Sensationnalisme pop et auto-célébration
On comprend rapidement que ce Mean Girls version 2024 cherche à redoubler la mythologie adolescente par son propre mythe : lorsque Regina George entre dans la cafétéria, elle n’est pas seulement la fille la plus populaire du lycée mais elle aussi ce personnage devenu culte du premier film. Malheureusement, le remake se prend les pieds dans cet auto-référencement et perd la fraicheur comique de l’original, comme en atteste par exemple la reprise de la scène culte où Regina se fait soudainement renverser par un bus. Dans le film original, la dispute entre Cadie et Regina jouait astucieusement du champ-contrechamp et de l’espace pour nous faire pressentir un accident, jusqu’à ce que celui-ci advienne de manière beaucoup plus brutale qu’attendu et coupe court à la conversation. Ici, un ample travelling arrière se désintéresse de la confrontation et préfère filmer en plan large une foule de danseurs jusqu’à l’arrivée (beaucoup moins surprenante) du bus. Sans la précision du découpage original, le gag tombe à plat.

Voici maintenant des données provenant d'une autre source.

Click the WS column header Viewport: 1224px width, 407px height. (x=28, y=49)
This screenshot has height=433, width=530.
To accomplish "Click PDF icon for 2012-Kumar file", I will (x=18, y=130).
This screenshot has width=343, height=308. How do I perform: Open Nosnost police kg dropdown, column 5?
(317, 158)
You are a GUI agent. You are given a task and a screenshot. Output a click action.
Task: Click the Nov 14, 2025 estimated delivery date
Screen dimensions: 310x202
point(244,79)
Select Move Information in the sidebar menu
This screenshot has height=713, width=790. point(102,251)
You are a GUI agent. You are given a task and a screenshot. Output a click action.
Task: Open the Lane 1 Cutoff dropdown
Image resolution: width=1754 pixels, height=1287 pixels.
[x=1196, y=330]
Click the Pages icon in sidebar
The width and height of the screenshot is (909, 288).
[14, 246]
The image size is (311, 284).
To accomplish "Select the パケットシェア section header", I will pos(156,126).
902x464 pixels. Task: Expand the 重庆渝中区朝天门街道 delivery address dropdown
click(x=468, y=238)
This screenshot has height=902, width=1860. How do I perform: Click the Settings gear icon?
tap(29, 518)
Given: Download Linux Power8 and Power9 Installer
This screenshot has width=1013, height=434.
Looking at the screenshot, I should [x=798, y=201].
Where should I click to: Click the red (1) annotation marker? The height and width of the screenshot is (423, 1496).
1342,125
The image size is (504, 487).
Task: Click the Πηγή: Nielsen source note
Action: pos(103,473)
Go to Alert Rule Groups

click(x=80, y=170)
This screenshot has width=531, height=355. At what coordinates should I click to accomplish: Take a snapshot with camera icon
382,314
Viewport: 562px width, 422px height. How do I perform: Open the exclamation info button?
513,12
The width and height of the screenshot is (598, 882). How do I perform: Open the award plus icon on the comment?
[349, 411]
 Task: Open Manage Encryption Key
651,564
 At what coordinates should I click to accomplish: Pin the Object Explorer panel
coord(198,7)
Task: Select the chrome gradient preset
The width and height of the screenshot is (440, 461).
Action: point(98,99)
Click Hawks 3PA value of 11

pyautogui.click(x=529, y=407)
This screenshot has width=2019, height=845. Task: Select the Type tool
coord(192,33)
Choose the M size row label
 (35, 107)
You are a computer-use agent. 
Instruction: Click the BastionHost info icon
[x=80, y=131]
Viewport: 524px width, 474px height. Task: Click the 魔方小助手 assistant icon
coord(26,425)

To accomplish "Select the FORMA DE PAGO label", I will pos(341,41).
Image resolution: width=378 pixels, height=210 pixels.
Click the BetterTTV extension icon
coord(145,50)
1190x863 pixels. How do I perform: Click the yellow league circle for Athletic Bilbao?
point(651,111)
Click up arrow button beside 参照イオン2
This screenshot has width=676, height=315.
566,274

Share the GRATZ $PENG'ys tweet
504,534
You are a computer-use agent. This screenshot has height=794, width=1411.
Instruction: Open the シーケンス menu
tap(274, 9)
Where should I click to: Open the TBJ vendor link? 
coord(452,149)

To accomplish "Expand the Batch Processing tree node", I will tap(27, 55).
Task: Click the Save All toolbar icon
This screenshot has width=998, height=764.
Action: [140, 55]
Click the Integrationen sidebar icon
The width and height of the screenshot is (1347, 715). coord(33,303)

Avec une forme de sensationnalisme pop, la dimension musicale du film se révèle in fine incompatible avec l’humour plein de méchanceté de l’original. Si les séquences les plus drôles sont rejouées sur un mode spectaculaire, elles perdent ici la rigueur de leur construction comique, comme si la simple évocation du souvenir d’un gag pouvait suffire à nous faire rire de nouveau. Par ces séquences clipesques, toutes plus intenses les unes que les autres, ce remake semble ainsi s’adresser principalement aux fans du premier film et ne vise finalement rien d’autre que la célébration de son propre mythe.
Une mise à jour ratée
Outre la reprise des moments les plus saillants du film de 2004, ce remake se devait également d’actualiser sa représentation de la vie adolescente à l’heure de l’avènement des réseaux sociaux et d’Internet. Sur ce point, les réalisateur·ices Samantha Jayne et Arturo Perez Jr. ne manquent pas d’intégrer bon nombre de séquences filmées avec des smartphones et de multiplier références à Twitter et Instagram. Mais à nouveau, ces signes du contemporain ne sont jamais réellement envisagés dans leur potentiel humoristique et sont plutôt brassés dans un montage épileptique attendu qui figure la manière dont les modes et rumeurs lycéennes deviennent virales. Même le film de 2004 se révélait beaucoup plus précis dans sa manière d’intégrer la technologie dans son écriture comique (on se souvient par exemple de séquences au téléphone, où le split-screen investissait les fonctionnalités de l’appareil pour créer des quiproquos réjouissants), si bien que cette nouvelle version semble être assez représentative d’une perte d’inspiration à Hollywood, où il devient bien difficile d’écrire une scène humoristique lorsque celle-ci ne relève pas d’une blague méta et autoréférencée (tendance confirmée récemment par Barbie ou même les films Marvel).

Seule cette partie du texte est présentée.